Aquellos jóvenes marxistas fracasaron entonces en su empeño
y muchos se frustraron tempranamente, mientras quienes los enfrentamos desde la
opciones demócrata cristiana y social demócrata nos sentiríamos luego asistidos
por la razón histórica, al producirse la caída del Muro de Berlín en 1989 y,
consecuencialmente, el derrumbe de la Unión Soviética y de la Europa Comunista,
a lo que habría que agregar la conversión de China Comunista en una economía
capitalista salvaje y la comprobación inevitable de que la revolución cubana
sólo había sido una gigantesca mentira y una gran estafa ideológica.

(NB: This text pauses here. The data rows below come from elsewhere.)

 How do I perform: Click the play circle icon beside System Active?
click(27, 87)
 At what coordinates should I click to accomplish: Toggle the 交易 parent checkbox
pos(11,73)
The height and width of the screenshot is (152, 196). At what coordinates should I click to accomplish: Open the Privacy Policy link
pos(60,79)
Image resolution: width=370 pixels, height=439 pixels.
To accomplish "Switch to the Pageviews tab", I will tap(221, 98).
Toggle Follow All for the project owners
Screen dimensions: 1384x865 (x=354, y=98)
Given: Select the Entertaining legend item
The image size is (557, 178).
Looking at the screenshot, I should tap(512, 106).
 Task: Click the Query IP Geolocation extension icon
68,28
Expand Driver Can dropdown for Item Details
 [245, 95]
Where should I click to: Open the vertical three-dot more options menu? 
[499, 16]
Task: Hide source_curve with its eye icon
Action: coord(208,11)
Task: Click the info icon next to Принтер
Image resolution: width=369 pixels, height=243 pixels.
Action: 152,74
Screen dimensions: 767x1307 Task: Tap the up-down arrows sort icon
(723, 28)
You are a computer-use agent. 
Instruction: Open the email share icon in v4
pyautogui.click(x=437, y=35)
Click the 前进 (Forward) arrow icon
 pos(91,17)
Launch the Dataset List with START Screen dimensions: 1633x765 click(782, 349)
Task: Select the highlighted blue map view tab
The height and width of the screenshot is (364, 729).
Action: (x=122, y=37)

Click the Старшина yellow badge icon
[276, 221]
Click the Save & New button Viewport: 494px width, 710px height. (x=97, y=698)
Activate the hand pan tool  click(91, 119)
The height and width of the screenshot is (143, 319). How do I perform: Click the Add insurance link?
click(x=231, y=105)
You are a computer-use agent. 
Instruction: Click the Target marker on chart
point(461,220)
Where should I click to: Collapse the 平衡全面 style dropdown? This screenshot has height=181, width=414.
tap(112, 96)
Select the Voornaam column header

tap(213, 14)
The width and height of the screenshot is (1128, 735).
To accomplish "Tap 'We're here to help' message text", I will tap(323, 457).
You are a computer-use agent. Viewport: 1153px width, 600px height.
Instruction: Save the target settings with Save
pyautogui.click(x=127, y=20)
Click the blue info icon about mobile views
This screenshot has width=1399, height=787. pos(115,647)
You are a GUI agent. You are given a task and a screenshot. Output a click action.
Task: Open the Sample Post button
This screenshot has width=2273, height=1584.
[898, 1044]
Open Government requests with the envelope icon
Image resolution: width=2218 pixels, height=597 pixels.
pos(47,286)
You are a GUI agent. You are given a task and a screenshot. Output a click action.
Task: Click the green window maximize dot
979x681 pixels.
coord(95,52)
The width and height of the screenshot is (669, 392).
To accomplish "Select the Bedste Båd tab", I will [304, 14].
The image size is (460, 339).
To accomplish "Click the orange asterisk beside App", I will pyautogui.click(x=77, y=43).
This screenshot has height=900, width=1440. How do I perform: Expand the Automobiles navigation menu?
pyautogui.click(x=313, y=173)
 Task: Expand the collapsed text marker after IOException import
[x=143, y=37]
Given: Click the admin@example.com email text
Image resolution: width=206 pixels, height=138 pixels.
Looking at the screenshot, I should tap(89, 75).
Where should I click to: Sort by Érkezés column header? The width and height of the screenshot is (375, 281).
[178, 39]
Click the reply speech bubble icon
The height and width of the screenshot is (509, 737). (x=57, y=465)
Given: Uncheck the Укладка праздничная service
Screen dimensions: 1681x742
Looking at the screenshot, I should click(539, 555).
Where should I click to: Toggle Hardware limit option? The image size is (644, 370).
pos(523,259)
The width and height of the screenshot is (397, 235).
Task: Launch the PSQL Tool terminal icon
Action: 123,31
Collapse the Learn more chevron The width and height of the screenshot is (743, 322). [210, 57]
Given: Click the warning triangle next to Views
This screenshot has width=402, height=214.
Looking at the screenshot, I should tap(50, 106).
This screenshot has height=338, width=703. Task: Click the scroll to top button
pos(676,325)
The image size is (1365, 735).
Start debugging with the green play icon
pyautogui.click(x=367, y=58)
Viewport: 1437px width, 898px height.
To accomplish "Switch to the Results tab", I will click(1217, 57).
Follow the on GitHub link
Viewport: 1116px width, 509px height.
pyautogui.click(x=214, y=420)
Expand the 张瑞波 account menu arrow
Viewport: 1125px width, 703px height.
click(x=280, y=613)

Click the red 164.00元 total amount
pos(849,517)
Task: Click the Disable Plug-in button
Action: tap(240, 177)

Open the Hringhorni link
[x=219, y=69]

Se podría decir, en síntesis, que aquella competencia entre
los jóvenes socialcristianos y marxistas fue una dura lucha entre la democracia
y la subversión. Ese era, ni más ni menos, el dilema de entonces. Unos
luchábamos por fortalecer el sistema democrático de libertades y derechos
humanos iniciado en 1958, y los otros por conducirlo hacia un régimen socialista-marxista,
calcado del esquema dictatorial montado por Fidel Castro en la isla cubana,
ensayo que por entonces concitaba sólidos y entusiastas apoyos entre la
juventud y la intelectualidad internacional, la mayoría de los cuales, pocos
años después, terminaron abandonándolo y abjurando ante una de las dictaduras
más abyectas de los tiempos modernos.
Por lo demás, durante el primer gobierno del presidente
Caldera, buena parte de los guerrilleros y terroristas de aquellos tiempos abandonaron
su equivocada estrategia y se insertaron dentro del juego democrático, gracias
a la política de pacificación que se impondría en el país a partir de 1969.
Este hecho habla, por sí solo, sobre la justicia y la fuerza de los ideales que
entonces sostuvimos los jóvenes de Copei.